The workflow remains simple, reproducible, and aligned with classic methods in authorship analysis.

Other options to explore:

1) SBERT sentence embeddings for content-invariant semantic comparison.
While TF-IDF captures lexical similarity, it fails when the same author discusses different topics or different authors use similar vocabulary (e.g., genre conventions)
This adds a semantic similarity dimension that TF-IDF lacks:

  • If the same author writes differently but with similar semantic tendencies (e.g., similar phrasing or rhetorical structure), SBERT will detect it.
  • If two authors write about the same topic but in different styles, stylometry helps differentiate them.

2) POS-Based Stylometry (Part-of-Speech Patterns)

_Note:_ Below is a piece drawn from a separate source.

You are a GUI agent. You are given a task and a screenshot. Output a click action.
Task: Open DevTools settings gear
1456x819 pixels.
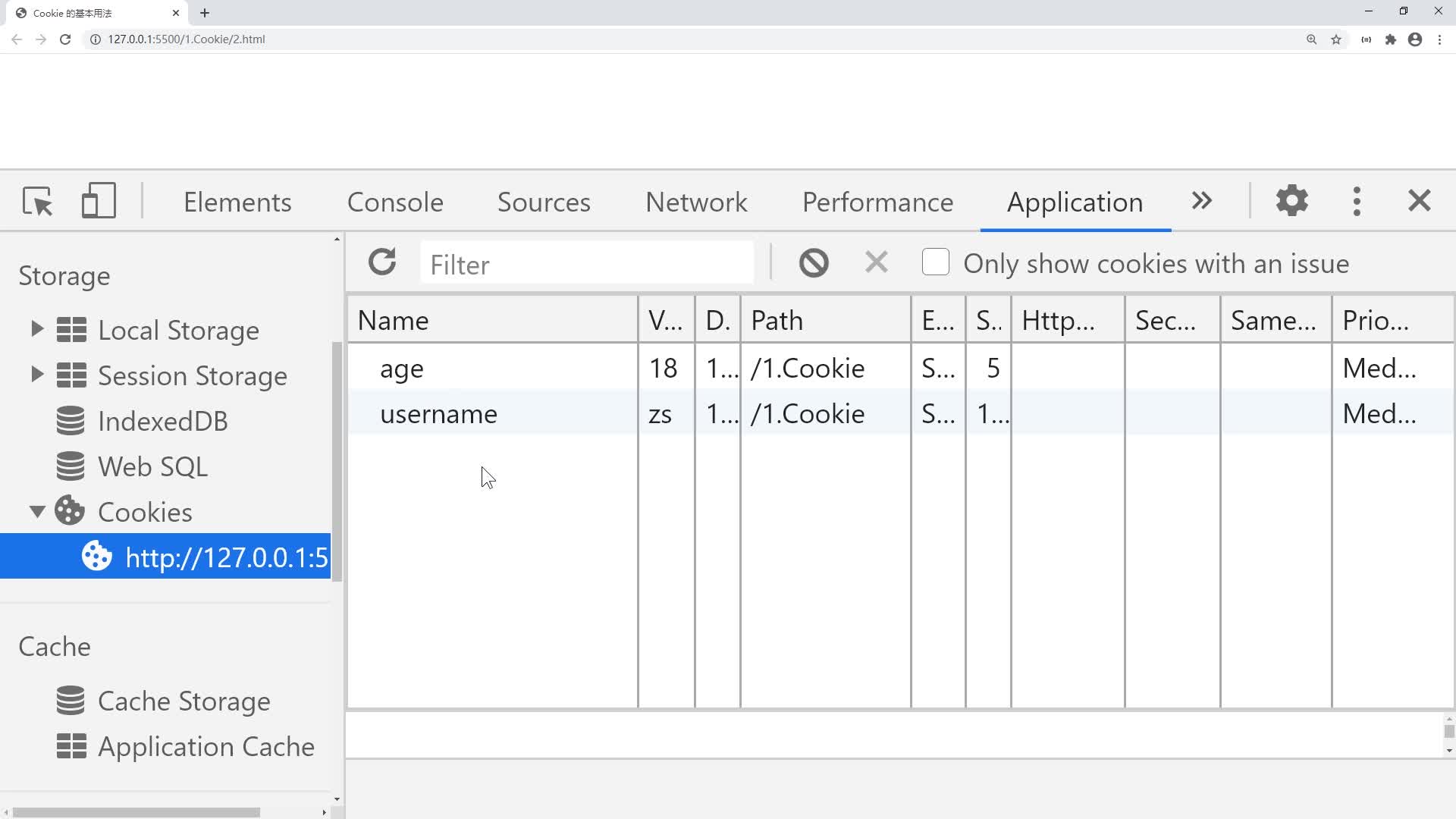(x=1291, y=201)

  • Syntactic preferences — not just surface word choices — are strong markers of author identity. Authors differ in how frequently they use various POS.
  • Possible implementation is tagging each span using a lightweight POS tagger like spaCy, computing POS distribution features and adding pairwise POS differences.
  • The same ColumnTransformer pipeline (Approach #3) can be utilized.This enhances your model’s ability to detect deeper syntactic habits or grammatical style.